Comment survivre à quelque vingt-cinq années passées dans l’enfer d’un goulag nord-coréen, où, de surcroît, on est né?L’Express a rencontré un ex-prisonnier et son grand témoin, Blaine Harden.

Pour la plupart d’entre nous, les premiers souvenirs d’enfance sont d’ordre sensuel. Le parfum de maman. Le goût du bonbon préféré. Le toucher d’un tissu… Mais quand Shin Dong-hyuk fait appel à sa mémoire, l’image la plus ancienne qui lui vient à l’esprit est celle d’une exécution: il a 4 ans et gagne, avec sa mère, un champ de blé, où attendent des milliers de prisonniers; tout excité, il se faufile entre les jambes des adultes et atteint le premier rang; il voit des gardes attacher un homme à un pieu, remplir sa bouche de gravier, couvrir sa tête d’une cagoule et tirer -neuf balles, en tout. Shin, aujourd’hui âgé de 29 ans, se rappelle le corps flasque, maculé de sang. Dans le camp 14, une prison d’où il est parvenu à s’enfuir il y a sept ans environ, le régime totalitaire de la Corée du Nord enferme dans des conditions barbares ses ennemis politiques et les membres de leurs familles. Les rassemblements de plus de deux détenus y sont interdits, sauf pour les mises à mort, auxquelles tout le monde doit assister.

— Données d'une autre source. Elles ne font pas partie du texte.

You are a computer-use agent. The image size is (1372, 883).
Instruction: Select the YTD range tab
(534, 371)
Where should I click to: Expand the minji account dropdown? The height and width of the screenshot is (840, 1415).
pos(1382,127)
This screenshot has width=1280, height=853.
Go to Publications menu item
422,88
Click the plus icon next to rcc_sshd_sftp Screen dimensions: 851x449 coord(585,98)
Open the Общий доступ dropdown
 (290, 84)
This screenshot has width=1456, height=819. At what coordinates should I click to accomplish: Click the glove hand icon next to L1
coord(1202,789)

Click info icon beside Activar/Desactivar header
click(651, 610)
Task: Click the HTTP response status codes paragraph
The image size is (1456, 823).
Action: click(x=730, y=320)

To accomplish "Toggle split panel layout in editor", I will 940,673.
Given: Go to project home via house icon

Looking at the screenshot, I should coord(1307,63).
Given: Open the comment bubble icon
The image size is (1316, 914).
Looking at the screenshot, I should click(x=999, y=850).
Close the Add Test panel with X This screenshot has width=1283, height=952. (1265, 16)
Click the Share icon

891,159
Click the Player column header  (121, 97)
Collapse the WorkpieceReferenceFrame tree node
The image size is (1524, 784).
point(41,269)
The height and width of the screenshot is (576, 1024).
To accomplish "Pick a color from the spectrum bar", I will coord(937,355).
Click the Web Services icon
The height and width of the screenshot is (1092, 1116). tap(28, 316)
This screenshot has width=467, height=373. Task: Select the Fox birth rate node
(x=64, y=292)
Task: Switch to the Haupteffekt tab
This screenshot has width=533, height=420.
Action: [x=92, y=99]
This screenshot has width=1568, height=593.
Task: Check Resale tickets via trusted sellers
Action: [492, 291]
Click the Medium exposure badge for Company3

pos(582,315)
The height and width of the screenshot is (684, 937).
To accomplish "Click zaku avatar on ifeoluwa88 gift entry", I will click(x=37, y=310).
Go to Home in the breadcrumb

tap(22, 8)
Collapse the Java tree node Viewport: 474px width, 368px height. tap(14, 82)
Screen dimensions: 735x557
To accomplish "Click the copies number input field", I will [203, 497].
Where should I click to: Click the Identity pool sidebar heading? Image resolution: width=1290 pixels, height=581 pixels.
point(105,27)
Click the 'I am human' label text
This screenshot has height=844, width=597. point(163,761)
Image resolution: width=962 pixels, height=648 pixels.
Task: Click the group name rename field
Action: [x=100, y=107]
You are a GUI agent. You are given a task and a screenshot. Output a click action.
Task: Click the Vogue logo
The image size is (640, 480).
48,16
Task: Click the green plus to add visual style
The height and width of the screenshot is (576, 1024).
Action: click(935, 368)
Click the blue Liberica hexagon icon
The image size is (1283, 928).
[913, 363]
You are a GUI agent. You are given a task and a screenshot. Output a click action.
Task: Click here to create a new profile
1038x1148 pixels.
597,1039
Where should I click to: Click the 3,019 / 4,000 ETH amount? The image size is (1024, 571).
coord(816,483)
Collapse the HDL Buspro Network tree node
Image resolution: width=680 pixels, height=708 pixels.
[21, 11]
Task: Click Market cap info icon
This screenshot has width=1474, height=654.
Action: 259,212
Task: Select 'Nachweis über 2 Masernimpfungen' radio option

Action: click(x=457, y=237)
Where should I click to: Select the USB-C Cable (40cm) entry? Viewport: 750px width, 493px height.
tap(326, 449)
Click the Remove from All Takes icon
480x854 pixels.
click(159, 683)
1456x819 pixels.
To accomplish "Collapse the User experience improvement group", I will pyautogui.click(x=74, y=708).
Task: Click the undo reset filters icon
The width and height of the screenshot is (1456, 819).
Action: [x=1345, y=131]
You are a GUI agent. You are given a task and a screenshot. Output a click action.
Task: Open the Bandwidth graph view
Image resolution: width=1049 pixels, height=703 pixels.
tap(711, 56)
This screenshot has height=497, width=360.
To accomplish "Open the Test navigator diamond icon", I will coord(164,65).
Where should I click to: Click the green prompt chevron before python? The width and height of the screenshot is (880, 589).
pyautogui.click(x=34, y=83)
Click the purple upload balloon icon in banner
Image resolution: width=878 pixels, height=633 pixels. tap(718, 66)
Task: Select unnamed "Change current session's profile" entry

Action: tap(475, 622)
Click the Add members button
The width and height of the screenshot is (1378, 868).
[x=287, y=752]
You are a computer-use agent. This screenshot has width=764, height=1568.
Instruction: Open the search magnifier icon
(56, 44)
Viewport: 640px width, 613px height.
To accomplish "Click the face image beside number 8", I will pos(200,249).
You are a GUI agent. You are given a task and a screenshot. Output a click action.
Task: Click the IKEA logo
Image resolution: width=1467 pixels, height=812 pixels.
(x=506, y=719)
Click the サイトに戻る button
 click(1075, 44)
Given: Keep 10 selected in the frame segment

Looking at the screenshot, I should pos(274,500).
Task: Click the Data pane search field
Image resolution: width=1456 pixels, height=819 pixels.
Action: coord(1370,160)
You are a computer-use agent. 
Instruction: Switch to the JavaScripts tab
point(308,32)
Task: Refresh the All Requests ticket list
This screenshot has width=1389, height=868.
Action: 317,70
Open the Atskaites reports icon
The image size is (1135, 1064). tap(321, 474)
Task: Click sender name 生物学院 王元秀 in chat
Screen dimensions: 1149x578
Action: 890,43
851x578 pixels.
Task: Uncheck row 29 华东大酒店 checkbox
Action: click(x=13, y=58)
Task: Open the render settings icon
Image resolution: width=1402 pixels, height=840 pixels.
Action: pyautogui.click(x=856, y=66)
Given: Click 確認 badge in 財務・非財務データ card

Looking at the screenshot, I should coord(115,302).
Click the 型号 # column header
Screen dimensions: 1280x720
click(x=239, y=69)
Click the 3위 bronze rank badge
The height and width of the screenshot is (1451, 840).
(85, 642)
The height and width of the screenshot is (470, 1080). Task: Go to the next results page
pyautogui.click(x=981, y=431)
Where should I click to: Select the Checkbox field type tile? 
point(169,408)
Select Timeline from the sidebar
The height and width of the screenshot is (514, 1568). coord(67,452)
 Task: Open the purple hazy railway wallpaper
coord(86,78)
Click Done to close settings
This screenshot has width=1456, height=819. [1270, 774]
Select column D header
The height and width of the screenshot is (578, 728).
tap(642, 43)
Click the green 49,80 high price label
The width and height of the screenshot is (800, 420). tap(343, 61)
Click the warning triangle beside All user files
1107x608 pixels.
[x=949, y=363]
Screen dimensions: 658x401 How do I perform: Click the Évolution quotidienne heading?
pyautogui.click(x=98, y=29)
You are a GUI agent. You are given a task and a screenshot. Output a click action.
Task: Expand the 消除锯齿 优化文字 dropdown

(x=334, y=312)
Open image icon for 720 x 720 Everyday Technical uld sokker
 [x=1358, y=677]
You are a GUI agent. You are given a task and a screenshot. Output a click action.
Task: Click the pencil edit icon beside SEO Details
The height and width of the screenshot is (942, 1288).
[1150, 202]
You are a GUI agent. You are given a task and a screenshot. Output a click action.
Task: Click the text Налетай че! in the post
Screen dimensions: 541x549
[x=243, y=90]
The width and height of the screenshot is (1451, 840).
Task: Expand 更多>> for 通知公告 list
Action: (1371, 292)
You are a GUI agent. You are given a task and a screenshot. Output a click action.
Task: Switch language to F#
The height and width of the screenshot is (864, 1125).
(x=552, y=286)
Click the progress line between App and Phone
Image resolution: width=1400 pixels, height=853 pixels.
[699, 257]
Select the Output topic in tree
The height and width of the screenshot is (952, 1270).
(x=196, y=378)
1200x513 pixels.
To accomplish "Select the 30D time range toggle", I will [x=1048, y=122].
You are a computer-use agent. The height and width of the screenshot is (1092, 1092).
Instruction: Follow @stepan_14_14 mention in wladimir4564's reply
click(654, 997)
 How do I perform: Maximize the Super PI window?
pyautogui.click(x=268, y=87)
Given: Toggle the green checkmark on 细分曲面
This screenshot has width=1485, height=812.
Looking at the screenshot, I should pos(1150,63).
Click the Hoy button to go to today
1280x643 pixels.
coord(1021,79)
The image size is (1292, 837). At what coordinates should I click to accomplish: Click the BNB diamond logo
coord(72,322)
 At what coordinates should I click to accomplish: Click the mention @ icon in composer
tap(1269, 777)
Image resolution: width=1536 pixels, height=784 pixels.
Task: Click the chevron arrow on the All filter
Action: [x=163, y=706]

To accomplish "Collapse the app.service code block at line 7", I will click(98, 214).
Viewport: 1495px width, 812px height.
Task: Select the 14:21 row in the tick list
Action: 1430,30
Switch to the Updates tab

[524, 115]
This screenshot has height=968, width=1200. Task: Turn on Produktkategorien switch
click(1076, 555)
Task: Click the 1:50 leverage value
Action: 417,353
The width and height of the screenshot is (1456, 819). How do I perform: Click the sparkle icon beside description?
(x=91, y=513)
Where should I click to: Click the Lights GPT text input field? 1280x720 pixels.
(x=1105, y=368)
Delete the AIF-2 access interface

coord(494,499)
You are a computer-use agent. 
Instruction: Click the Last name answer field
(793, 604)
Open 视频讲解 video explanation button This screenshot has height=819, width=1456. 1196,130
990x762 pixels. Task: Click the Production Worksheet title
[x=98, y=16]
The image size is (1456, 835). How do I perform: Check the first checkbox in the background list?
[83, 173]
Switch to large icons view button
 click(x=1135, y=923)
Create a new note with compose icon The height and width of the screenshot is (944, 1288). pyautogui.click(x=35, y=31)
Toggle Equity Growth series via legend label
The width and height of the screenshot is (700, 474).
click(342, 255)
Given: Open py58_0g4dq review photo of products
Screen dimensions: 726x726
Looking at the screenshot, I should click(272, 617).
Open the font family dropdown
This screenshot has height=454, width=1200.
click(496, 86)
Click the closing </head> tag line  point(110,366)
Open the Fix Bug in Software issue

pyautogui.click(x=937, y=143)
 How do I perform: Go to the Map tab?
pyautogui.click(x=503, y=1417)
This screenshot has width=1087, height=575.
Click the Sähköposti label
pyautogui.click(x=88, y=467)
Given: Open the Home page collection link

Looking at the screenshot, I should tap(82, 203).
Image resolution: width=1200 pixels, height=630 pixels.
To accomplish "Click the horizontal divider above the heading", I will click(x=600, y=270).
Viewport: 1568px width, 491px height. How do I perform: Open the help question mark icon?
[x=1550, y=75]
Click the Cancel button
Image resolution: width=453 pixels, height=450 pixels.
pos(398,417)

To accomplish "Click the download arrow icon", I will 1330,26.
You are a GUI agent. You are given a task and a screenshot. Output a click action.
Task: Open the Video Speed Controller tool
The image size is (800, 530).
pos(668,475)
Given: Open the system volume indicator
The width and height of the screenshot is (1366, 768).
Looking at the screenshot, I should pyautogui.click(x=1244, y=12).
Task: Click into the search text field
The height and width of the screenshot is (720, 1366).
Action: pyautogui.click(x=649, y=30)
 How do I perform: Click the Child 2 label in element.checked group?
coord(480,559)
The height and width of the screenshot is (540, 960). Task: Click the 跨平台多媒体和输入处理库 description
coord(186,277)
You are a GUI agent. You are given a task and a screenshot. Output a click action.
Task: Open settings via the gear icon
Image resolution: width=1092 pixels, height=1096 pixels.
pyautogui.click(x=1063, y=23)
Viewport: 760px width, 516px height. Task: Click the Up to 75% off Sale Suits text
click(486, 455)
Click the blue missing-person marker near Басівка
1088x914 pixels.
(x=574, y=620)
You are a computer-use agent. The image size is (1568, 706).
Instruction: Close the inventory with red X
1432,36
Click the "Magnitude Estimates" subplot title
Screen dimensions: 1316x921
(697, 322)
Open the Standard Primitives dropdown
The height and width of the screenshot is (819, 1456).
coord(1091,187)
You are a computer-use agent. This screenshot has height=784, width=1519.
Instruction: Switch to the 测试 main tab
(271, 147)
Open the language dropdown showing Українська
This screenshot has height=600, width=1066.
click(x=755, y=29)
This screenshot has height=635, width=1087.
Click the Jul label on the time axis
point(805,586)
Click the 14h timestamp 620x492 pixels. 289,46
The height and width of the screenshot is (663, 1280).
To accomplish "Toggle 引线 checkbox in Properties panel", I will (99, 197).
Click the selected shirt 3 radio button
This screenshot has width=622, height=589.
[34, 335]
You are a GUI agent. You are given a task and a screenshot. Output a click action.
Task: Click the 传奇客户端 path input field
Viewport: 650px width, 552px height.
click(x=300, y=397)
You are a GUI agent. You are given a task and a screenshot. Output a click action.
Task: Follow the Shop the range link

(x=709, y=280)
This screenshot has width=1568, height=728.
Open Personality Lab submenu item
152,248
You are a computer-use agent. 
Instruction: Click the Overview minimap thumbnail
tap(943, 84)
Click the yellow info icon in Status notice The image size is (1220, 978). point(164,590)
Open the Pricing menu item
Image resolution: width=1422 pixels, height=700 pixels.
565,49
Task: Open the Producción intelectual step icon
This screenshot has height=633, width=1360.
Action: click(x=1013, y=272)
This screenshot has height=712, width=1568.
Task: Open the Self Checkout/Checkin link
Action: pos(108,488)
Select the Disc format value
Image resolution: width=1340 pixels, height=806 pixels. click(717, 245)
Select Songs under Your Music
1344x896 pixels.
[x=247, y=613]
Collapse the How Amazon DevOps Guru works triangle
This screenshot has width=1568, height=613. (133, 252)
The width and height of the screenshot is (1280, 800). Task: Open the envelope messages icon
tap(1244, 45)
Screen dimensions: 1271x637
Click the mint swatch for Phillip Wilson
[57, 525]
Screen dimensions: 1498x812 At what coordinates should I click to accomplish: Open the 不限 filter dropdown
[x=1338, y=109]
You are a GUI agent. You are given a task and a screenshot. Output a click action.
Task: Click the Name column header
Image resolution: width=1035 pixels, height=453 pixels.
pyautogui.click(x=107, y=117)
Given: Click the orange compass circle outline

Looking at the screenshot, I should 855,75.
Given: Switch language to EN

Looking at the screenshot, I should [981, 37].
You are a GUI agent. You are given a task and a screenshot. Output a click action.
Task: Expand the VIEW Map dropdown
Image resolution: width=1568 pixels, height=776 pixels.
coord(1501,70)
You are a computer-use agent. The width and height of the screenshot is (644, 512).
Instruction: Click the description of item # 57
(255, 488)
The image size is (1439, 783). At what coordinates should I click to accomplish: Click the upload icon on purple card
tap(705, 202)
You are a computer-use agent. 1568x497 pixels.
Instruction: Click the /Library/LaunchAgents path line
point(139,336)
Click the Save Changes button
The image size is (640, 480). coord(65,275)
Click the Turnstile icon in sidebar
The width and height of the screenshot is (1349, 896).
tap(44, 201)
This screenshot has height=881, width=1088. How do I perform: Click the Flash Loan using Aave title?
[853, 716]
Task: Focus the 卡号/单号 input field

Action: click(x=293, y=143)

Etendus sur le flanc des montagnes arides du pays, les camps de travail nord-coréens sont visibles sur les photos satellitaires diffusées par Google Earth, sur Internet. Le plus grand d’entre eux occupe une surface longue de 50 kilomètres et large de 40 -une superficie comparable à celle des Yvelines ou de l’Essonne, en région parisienne. Entre 140 000 et 200 000 prisonniers seraient détenus dans ce goulag, qui a d’ores et déjà existé deux fois plus longtemps que son prédécesseur soviétique; la plupart n’ont bénéficié d’aucun procès et beaucoup meurent sans savoir quelles charges sont retenues contre eux. Ce système concentrationnaire n’est pas une curiosité historique en voie de disparition. Au contraire. Les experts d’Amnesty International, qui ont remarqué de nouvelles constructions sur les images les plus récentes, redoutent que le nombre de détenus n’augmente en raison de la délicate succession, au sommet de l’Etat, de Kim Jong-il, l’ancien autocrate, mort en décembre 2011, et remplacé par son jeune fils inexpérimenté, Kim Jong-Un.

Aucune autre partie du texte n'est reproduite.